Share your dilemmas and get honest opinions from other Mumsnetters.

Inheritance for Stepchildren?

65 replies

HeyHowYouDoing · 22/07/2025 23:52

More of a WWYD?

DP previously married, 2 children now 17 and 21. Divorced well before I met him. Mother of DSC remarried, one more child, appearances suggest they are well off.

DP and I have been together over 10 years, 2 children of our own. DP pays child support to ex, and gives older children extra money/gifts as and when. But we are not well off. I have met DSC probably 6 times each when they have been to stay (due to distance), all very pleasant, but not strong relationship (between me and them).
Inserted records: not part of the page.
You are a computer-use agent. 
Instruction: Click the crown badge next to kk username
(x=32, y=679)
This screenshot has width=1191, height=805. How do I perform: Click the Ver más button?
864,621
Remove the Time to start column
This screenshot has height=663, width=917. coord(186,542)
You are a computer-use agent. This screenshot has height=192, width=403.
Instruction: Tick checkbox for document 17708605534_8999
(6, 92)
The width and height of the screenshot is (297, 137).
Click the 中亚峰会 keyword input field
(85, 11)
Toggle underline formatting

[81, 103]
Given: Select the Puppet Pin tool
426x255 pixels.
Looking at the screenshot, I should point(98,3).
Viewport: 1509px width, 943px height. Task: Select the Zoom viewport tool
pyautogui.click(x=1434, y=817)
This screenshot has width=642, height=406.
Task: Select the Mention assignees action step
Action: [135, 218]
DP and I are not married. In time I expect to inherit enough money to buy our own house outright. At this point I will need to rewrite my will. I would ensure my DP could live in the house for as long as he needed, but it would be split between my children. However, I don’t expect my partner to have much to leave his kids. In this situation, would you leave money to your DSC and if so what value/proportion? My gut feeling is as half-siblings to my children I would like to leave them something. Just interested to hear what others would do.

OP posts:
Hedgedone · 23/07/2025 08:33

Absolutely do not get married, no benefit to you or your children.
Your inheritance goes to your children.
They can inherit from their mother and fathers assets from their marriage if their mother wants thst.
Not your job to subsidise this.

whitewinespritzerandastraw · 23/07/2025 08:36

I don’t think you should feel any obligation to do so.

However, if you want to be nice you could leave a token amount, £1000 or something, but only once you know how your finances will be and that it would be possible and easy to do so without causing an issue for your kids or the executors.

Driftingawaynow · 23/07/2025 09:05

How lovely of you to be thinking about this OP, good for you

HeyHowYouDoing · 23/07/2025 09:36

Driftingawaynow · 23/07/2025 09:05

How lovely of you to be thinking about this OP, good for you

Thank you x

OP posts:
Bananarama2000 · 23/07/2025 09:43

HeyHowYouDoing · 23/07/2025 07:08

So if I paid 100% of the house, bills, maintenance etc you would expect half of that to belong to my DP?

Yep if you’re buying it together. If you’re buying yourself a house then no it’s yours and I’d suggest him buying/keeping his own for when it goes tits up.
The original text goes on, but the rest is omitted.